No soreness in my back though (didn't have any the first time either), so I might be doing something wrong?
Just bought P90x and some of the required equipment.
I'm currently 5'8, 160 lbs, and so I could do with losing fat and of course gaining muscle. I use to lift weights back in high school, but sorta stopped after getting into college. I turned 24 in January and now have a stable career so I'm hoping on trying to be more healthy again.
I'm more worried about really the dieting. How does it work with P90x since I hear that you do HAVE to eat right with the regimen?
Edit: Looking online at the nutritional plan, how much do you have to follow it to a tee? Like the first day, dinner is with a salmon dinner. Like does it have to be salmon? The plan itself seems so strict.
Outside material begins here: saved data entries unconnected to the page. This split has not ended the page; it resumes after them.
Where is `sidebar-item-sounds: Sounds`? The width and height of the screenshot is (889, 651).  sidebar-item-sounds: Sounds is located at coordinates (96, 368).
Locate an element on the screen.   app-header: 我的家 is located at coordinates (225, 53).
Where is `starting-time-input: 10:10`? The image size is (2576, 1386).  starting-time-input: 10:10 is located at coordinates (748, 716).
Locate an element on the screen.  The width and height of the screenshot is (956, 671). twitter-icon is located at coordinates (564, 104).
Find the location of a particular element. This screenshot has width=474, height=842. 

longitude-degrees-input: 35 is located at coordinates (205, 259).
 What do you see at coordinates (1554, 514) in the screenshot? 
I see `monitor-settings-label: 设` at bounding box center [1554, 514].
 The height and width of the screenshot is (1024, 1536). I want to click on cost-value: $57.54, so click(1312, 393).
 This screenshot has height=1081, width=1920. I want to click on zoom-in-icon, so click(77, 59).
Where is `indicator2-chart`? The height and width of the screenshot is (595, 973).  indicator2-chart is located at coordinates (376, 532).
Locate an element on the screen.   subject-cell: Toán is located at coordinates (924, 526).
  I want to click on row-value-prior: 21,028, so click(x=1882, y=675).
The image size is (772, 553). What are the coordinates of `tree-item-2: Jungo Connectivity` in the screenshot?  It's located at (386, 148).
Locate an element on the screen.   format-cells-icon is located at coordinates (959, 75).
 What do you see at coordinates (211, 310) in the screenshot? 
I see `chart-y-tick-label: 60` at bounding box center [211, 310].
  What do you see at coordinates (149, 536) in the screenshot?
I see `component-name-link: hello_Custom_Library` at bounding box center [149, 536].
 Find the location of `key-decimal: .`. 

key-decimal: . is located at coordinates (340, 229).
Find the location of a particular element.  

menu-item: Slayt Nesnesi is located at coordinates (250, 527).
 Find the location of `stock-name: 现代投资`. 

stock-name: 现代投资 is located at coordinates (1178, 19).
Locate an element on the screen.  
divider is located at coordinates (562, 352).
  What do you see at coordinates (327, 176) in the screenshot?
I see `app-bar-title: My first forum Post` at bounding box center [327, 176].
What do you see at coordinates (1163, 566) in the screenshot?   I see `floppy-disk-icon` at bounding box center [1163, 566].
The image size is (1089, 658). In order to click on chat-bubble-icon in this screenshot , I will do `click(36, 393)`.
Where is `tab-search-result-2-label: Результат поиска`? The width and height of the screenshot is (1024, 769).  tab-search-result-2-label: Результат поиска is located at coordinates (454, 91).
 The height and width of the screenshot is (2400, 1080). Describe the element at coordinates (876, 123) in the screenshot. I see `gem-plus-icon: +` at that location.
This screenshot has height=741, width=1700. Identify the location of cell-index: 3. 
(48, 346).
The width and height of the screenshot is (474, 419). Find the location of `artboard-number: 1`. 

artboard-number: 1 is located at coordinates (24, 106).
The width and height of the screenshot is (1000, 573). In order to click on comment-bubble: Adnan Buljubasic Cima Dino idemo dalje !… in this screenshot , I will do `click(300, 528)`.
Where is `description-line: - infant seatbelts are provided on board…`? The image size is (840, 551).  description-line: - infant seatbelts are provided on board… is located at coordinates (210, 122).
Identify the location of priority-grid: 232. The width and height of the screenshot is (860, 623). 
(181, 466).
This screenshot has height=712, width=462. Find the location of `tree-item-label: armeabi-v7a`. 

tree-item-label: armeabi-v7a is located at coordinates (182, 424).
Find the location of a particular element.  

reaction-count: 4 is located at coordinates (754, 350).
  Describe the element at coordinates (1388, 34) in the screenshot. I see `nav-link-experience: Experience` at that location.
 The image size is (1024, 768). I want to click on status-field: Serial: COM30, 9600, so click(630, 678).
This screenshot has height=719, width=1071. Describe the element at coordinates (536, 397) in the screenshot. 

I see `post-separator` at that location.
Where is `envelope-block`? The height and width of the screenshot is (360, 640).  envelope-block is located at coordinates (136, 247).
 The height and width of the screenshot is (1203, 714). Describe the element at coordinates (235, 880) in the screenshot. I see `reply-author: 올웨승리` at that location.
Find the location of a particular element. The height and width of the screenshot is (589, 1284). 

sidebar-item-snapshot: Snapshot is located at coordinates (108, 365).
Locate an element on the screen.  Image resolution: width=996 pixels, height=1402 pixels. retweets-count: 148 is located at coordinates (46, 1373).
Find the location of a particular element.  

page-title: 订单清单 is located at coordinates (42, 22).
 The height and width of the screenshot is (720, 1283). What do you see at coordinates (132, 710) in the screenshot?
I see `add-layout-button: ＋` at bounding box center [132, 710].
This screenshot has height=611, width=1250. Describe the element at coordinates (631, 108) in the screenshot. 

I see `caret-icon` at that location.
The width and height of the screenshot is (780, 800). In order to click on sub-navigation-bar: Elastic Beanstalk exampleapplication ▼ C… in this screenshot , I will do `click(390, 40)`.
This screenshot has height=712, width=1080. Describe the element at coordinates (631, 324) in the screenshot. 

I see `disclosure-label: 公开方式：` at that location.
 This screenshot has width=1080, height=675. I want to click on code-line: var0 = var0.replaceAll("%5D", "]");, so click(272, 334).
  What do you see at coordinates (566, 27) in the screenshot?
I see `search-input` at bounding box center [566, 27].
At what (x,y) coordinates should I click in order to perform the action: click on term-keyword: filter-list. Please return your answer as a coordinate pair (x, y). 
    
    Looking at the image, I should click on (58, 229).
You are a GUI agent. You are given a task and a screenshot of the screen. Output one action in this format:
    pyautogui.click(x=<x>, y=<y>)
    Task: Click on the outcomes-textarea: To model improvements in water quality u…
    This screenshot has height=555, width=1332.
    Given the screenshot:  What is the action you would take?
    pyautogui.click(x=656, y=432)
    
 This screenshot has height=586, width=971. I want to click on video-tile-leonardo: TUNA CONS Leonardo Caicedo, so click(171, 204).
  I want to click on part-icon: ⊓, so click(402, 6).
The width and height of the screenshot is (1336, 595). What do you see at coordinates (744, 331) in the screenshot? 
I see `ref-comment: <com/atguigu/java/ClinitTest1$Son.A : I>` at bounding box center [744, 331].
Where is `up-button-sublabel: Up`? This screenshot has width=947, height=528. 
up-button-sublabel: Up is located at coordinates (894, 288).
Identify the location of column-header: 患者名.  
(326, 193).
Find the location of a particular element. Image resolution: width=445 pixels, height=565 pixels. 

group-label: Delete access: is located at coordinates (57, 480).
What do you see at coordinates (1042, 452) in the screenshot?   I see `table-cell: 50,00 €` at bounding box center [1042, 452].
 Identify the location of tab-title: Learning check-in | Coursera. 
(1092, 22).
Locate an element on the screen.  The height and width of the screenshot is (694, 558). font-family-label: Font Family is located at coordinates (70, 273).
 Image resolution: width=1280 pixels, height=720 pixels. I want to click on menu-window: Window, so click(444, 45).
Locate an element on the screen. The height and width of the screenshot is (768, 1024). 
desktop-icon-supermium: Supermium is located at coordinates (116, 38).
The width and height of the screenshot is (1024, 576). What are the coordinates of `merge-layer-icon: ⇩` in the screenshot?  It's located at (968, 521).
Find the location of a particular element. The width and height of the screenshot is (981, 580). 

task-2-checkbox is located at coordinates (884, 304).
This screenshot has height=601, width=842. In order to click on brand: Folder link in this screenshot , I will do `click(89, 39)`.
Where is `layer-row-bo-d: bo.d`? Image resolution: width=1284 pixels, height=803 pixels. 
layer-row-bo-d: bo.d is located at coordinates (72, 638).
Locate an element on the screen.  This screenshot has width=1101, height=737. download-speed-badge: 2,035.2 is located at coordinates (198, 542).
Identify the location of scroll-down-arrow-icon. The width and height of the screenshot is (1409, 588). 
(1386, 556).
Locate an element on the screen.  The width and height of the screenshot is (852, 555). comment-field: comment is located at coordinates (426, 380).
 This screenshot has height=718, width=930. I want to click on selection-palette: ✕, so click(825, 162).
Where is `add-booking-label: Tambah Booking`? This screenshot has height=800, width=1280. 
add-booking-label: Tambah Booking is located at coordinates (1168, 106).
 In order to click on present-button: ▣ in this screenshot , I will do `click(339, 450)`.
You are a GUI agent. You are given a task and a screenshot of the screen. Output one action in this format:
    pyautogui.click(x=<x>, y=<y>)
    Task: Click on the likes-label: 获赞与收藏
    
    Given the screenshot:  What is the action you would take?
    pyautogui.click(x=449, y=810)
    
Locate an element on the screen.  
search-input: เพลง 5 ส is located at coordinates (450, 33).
I have no trouble following a plan, but the food itself can get real expensive it seems.
FYI if you're a Club member, check out Beachbody On Demand today (June 1) -- they're doing a one-day only sneak preview of Shaun T's new dance workout, CIZE. Skimmed through it, looks like fun
I would say that the most important things are the macronutrient ratios and the number of calories you eat that suit your goals. You don't have to follow the meal-by-meal plan to a tee.
Just make sure that you meet your goals without eating junk. Like, if you need 30 more grams of carbs, try to make it fruit and veggies instead of a pizza. And eat quality meat (like salmon or chicken) rather than 30 grams of protein from deli lunch meat or a microwave-dinner.